Graph neural networks (GNNs) have shown advantages in graph-based analysis tasks. However, most existing methods have the homogeneity assumption and show poor performance on heterophilic graphs, where the linked nodes have dissimilar features and different class labels, and the semantically related nodes might be multi-hop away. To address this limitation, this paper presents GraphRARE, a general framework built upon node relative entropy and deep reinforcement learning, to strengthen the expressive capability of GNNs.

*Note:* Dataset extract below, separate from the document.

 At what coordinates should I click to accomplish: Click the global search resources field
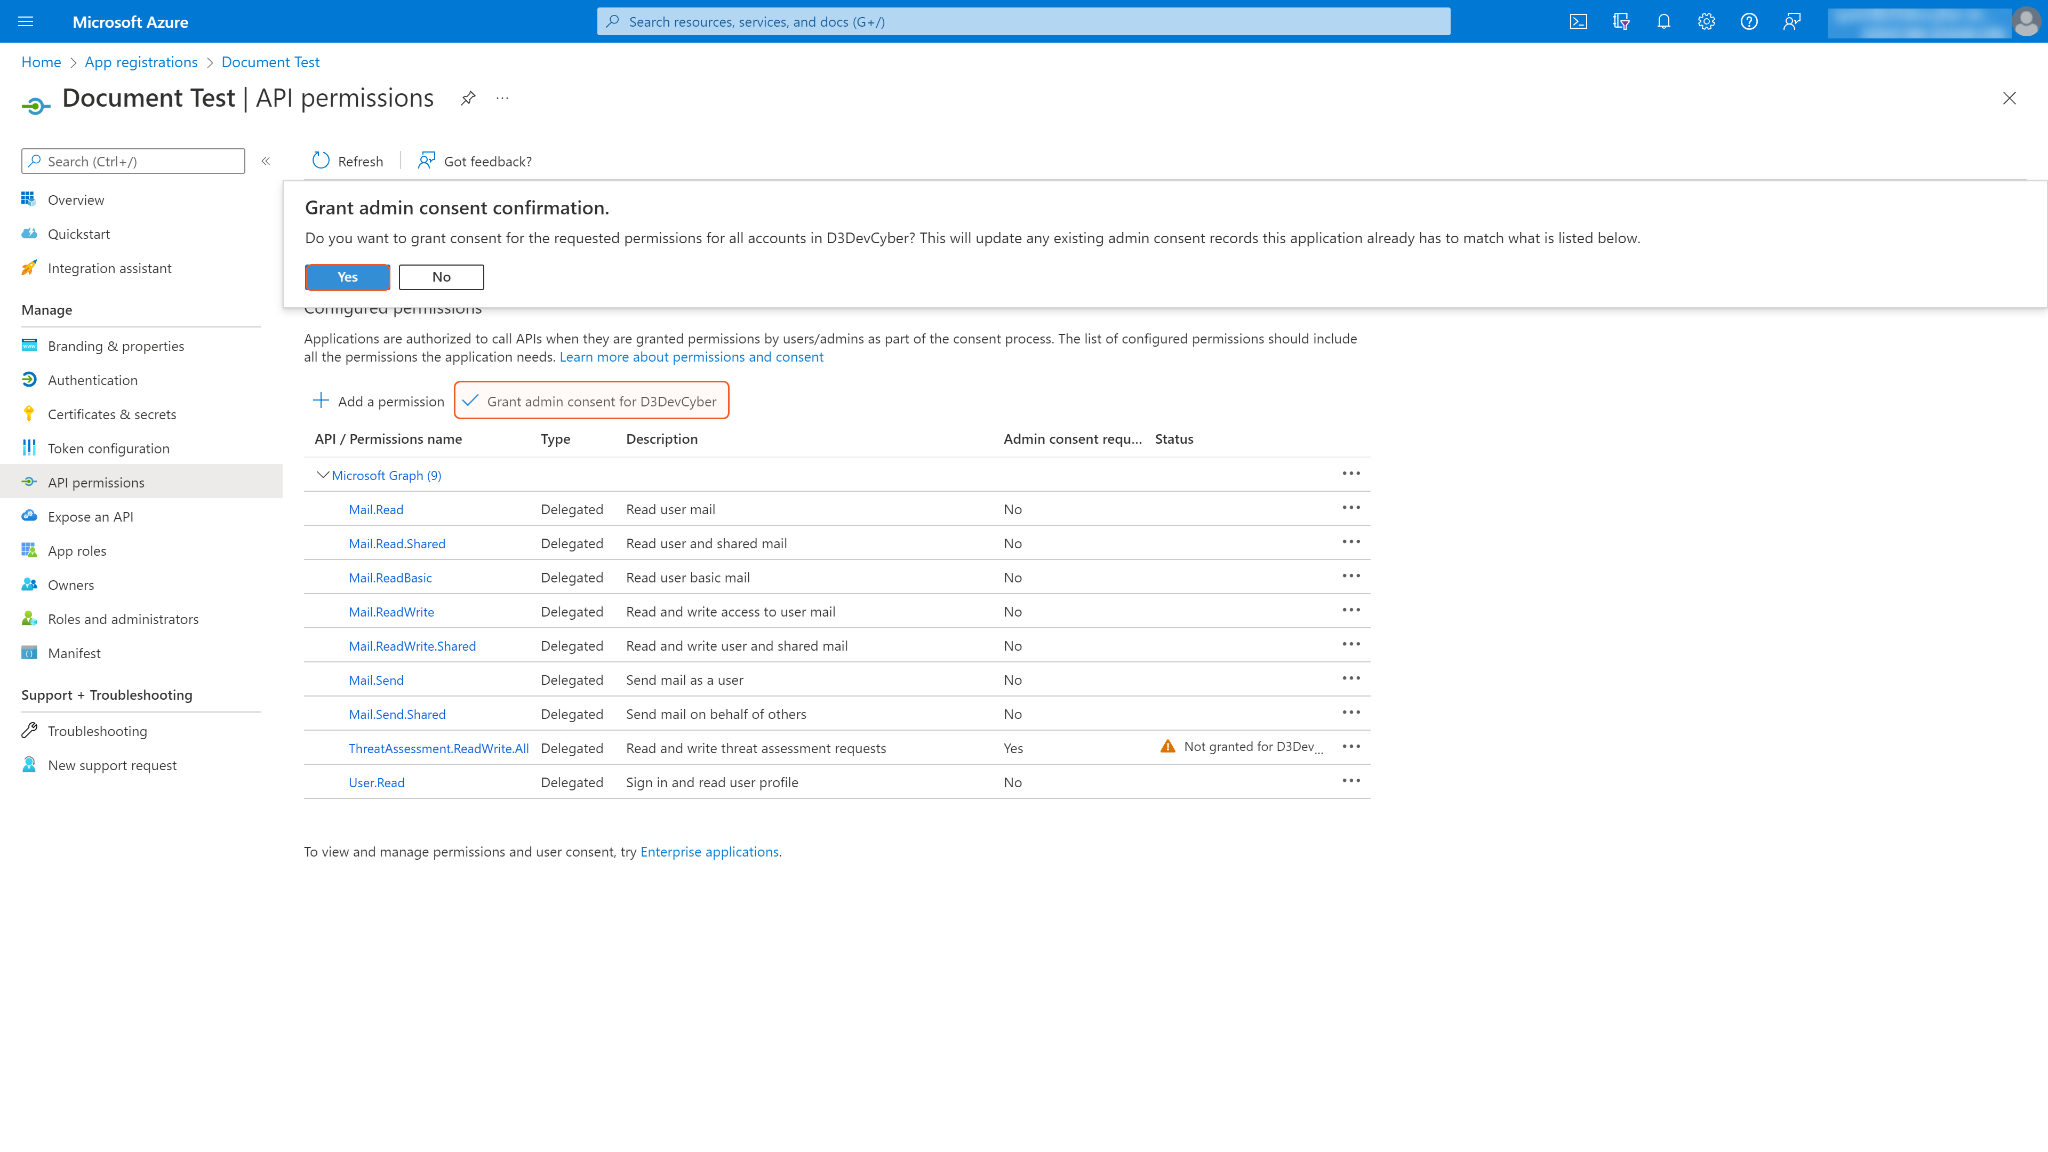pyautogui.click(x=1024, y=22)
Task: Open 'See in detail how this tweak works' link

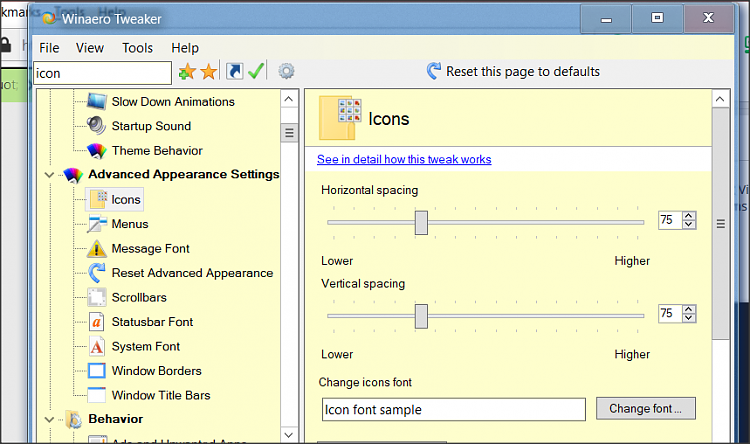Action: [x=404, y=159]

An innovative node relative entropy, which considers node features and structural similarity, is used to measure mutual information between node pairs. In addition, to avoid the sub-optimal solutions caused by mixing useful information and noises of remote nodes, a deep reinforcement learning-based algorithm is developed to optimize the graph topology. This algorithm selects informative nodes and discards noisy nodes based on the defined node relative entropy. Extensive experiments are conducted on seven real-world datasets. The experimental results demonstrate the superiority of GraphRARE in node classification and its capability to optimize the original graph topology.

翻译：图神经网络（GNN）在图分析任务中展现了显著优势。然而，现有方法大多基于同质性假设，在处理异配图时性能较差——在异配图中，相连节点通常具有不同的特征和类别标签，语义相关的节点可能相隔多跳。为解决这一局限，本文提出GraphRARE，一种基于节点相对熵和深度强化学习的通用框架，用于增强GNN的表达能力。我们创新性地定义了节点相对熵，通过融合节点特征与结构相似性来度量节点对之间的互信息。此外，为避免远程节点的有用信息与噪声混合导致的次优解，我们开发了基于深度强化学习的图拓扑优化算法。该算法根据定义的节点相对熵选择信息丰富节点并丢弃噪声节点。在七个真实数据集上的实验表明，GraphRARE在节点分类任务中具有优越性，并能有效优化原始图拓扑。